▸ **Exercise**
Extract from the hiking passage everything from "Soon after the" down to "of large kangaroo.", copying it word for word.

▸ **Text passage**
=====

Soon after the bucolic rolling hills, the trail joins the gravel of the Old Coach Road and gently climbs through a eucalyptus forest. The GOW signs become sparse, but fresh boot tracks in the mud, as well as a local’s “water stop," reassure us that we have not missed a fork. The rain continues and enhances the powerful fragrance of eucalyptus and damp earth with hints of citronella. If I were a candlemaker, this would be my target cocktail of scents. We lose our well-earned elevation as we duck down to rugged Milanesia Beach, the shrubbery becoming similar to that on our west coast. Because it’s late summer on this side of the equator, the blackberries are abundant. We gorge on the sweet fresh fruit under the watchful eyes of large kangaroo.
The hike out of Milanesia Beach is steep, but the blackberries and breathtaking views towards Cape Otway provide us with excuses to stop often. After a few more surprisingly steep ascents and descents, often aided by sloped steps carved into the hillsides, we stop at the Ryans Den Campground, enjoy our lunch, recharge, and carry on towards Devils Kitchen.

=====

▸ **Given entries**
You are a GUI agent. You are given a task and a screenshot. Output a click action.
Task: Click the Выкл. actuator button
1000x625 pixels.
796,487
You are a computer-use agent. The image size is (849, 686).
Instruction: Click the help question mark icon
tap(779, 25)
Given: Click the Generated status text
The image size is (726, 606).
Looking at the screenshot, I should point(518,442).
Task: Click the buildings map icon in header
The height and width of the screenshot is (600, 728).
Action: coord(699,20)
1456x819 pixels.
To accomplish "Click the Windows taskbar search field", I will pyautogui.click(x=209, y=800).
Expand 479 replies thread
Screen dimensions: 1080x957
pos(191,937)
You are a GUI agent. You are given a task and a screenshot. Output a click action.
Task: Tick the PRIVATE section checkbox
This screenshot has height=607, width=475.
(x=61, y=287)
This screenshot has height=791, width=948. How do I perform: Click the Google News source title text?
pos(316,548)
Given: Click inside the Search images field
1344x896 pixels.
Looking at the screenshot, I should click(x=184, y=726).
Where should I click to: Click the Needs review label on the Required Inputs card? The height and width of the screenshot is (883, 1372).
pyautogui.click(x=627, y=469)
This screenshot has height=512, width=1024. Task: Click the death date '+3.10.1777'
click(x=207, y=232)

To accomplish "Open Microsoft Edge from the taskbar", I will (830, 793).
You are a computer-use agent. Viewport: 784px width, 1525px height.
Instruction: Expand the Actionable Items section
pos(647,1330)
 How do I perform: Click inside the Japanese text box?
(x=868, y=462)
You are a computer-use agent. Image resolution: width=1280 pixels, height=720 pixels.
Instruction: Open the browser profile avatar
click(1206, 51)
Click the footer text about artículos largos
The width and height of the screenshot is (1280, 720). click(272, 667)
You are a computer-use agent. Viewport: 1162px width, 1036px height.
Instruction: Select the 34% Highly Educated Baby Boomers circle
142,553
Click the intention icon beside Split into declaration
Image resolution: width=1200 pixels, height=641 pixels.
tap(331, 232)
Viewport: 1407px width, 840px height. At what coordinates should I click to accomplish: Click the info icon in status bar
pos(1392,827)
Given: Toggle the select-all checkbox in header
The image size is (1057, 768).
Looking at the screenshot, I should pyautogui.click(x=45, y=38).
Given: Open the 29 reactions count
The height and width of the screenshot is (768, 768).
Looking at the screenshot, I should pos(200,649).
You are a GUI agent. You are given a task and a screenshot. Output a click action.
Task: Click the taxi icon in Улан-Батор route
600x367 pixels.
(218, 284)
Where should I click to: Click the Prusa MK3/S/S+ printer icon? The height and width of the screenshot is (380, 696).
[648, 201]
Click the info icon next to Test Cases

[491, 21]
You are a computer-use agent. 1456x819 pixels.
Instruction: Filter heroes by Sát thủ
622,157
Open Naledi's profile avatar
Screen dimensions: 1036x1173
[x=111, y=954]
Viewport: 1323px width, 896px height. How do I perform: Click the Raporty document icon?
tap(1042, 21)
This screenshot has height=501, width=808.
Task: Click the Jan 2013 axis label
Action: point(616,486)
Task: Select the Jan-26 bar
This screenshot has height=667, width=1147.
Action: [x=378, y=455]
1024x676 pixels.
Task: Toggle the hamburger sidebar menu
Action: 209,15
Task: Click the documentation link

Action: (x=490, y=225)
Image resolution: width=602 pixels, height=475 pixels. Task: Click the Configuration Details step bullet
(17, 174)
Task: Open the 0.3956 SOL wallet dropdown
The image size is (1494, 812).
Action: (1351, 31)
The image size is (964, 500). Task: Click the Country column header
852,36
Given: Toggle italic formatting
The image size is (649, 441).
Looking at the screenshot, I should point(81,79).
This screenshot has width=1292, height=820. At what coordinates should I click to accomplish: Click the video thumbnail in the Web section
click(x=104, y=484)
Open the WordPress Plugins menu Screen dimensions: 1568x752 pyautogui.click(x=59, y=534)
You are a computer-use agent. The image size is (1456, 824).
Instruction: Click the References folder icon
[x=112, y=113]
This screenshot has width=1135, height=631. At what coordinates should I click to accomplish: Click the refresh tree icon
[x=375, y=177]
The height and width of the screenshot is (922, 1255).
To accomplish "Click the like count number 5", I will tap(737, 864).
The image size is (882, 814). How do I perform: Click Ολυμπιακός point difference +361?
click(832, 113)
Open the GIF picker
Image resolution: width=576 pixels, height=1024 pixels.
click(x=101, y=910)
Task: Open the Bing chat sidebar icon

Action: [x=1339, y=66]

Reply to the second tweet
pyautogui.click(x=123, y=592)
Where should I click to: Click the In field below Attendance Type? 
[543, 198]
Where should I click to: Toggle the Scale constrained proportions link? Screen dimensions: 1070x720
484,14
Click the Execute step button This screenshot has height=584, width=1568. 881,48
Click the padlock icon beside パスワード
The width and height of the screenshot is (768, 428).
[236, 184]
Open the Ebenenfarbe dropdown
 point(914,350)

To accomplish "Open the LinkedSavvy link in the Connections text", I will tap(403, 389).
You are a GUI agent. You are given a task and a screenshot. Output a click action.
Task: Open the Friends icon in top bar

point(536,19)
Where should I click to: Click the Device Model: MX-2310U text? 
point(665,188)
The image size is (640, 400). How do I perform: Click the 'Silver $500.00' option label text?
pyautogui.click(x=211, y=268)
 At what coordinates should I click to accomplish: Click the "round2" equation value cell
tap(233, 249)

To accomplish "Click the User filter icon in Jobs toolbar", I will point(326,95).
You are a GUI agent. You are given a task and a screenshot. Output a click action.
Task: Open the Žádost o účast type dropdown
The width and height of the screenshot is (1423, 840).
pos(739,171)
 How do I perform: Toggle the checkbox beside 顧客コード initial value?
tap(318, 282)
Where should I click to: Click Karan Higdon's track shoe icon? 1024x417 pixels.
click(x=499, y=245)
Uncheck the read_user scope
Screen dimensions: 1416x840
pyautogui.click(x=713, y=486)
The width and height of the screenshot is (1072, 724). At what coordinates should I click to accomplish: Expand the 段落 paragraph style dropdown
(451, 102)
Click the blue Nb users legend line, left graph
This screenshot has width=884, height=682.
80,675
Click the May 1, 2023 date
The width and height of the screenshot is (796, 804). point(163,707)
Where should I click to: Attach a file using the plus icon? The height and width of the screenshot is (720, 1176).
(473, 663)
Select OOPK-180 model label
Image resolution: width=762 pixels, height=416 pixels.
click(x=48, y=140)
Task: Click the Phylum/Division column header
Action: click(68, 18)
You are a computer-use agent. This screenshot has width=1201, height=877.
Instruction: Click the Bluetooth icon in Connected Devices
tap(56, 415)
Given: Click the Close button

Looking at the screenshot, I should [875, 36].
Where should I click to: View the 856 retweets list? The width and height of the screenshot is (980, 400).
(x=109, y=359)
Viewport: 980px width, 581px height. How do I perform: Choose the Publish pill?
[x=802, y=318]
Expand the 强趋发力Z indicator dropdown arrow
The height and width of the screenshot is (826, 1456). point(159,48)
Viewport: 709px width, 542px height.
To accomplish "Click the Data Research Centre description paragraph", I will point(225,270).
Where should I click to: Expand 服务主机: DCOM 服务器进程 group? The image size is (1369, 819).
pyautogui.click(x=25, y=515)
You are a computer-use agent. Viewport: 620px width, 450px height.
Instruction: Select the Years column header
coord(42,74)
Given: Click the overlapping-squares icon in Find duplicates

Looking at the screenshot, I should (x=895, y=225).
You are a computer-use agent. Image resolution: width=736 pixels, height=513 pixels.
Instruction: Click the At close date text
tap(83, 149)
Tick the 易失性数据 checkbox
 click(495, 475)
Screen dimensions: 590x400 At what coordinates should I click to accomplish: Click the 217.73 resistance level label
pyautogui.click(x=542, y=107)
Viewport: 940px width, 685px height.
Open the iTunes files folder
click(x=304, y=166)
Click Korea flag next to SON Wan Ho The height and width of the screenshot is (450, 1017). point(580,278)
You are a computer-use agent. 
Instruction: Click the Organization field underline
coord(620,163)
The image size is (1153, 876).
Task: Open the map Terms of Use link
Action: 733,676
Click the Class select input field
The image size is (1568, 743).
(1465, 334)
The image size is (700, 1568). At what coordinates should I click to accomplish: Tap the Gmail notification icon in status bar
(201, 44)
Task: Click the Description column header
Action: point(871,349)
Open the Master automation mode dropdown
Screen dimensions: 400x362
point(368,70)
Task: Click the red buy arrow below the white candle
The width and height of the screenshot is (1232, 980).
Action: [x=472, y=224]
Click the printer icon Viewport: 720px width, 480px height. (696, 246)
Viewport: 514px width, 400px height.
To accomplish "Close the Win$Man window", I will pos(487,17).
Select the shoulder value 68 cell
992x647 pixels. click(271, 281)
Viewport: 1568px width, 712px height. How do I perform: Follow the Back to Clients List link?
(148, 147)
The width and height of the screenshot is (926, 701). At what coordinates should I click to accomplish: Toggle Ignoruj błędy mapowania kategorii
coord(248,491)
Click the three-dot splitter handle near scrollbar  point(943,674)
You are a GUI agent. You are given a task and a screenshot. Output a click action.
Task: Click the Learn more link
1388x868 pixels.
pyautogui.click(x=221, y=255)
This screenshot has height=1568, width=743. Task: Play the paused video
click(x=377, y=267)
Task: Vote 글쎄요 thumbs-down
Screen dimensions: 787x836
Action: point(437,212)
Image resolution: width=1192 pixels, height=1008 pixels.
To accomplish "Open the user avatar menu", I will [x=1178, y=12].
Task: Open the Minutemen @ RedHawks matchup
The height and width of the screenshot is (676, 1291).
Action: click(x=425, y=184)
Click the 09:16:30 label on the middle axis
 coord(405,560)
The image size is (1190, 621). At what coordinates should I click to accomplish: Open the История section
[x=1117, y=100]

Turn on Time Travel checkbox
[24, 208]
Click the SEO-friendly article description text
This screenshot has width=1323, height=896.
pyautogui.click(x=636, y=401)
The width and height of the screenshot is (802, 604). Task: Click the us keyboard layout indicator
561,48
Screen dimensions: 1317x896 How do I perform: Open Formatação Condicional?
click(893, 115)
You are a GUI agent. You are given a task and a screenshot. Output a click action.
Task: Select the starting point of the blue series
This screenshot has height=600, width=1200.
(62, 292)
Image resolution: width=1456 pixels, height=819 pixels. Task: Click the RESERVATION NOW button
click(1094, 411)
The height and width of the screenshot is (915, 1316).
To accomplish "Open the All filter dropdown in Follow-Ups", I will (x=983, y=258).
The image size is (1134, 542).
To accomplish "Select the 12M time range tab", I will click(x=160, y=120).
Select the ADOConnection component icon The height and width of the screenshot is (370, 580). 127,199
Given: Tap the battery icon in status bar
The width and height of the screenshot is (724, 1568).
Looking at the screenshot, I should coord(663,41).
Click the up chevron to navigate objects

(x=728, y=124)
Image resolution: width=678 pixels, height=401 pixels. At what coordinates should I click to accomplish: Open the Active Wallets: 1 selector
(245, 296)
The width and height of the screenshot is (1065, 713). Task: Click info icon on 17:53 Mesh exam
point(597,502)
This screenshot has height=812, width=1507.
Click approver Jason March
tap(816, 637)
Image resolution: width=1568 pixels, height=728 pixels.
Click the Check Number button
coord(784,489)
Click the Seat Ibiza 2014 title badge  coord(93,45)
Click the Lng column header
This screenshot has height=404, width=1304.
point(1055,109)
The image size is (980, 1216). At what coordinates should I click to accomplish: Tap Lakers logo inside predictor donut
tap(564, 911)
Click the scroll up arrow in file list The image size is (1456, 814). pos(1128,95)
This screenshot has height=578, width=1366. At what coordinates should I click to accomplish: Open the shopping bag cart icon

=====

▸ **Problem solution**
Soon after the bucolic rolling hills, the trail joins the gravel of the Old Coach Road and gently climbs through a eucalyptus forest. The GOW signs become sparse, but fresh boot tracks in the mud, as well as a local’s “water stop," reassure us that we have not missed a fork. The rain continues and enhances the powerful fragrance of eucalyptus and damp earth with hints of citronella. If I were a candlemaker, this would be my target cocktail of scents. We lose our well-earned elevation as we duck down to rugged Milanesia Beach, the shrubbery becoming similar to that on our west coast. Because it’s late summer on this side of the equator, the blackberries are abundant. We gorge on the sweet fresh fruit under the watchful eyes of large kangaroo.